• **Task description**
Make an exact copy of the listing, without images.
[Start of Attachment]
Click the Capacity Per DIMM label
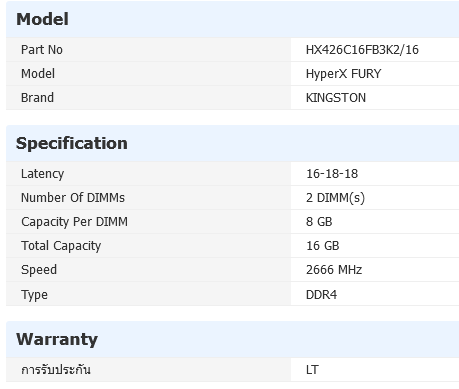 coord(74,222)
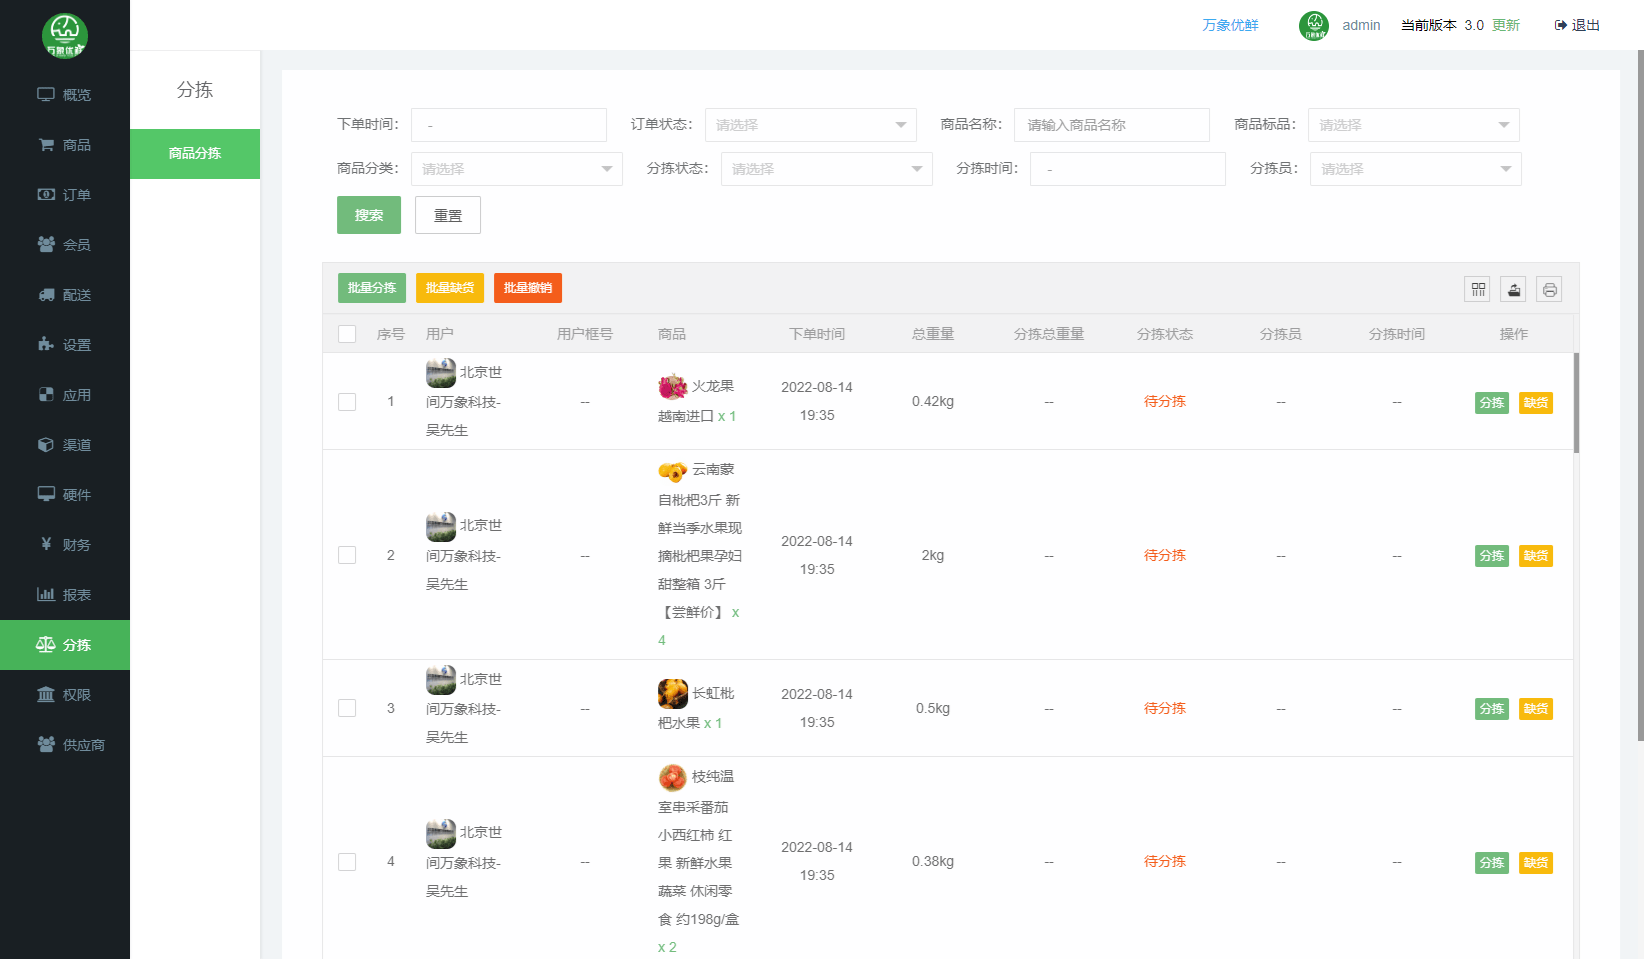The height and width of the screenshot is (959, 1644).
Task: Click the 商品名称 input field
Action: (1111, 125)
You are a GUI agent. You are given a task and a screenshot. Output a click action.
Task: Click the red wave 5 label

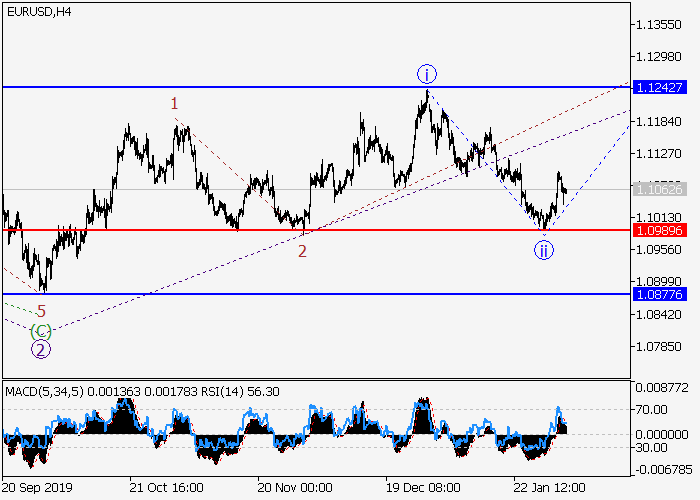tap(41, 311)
[End of Attachment]
• **The completed task**
Click the Capacity Per DIMM label
 coord(74,222)
The height and width of the screenshot is (959, 1644).
Task: Click the 商品名称 input field
Action: (1111, 125)
You are a GUI agent. You are given a task and a screenshot. Output a click action.
Task: Click the red wave 5 label

tap(41, 311)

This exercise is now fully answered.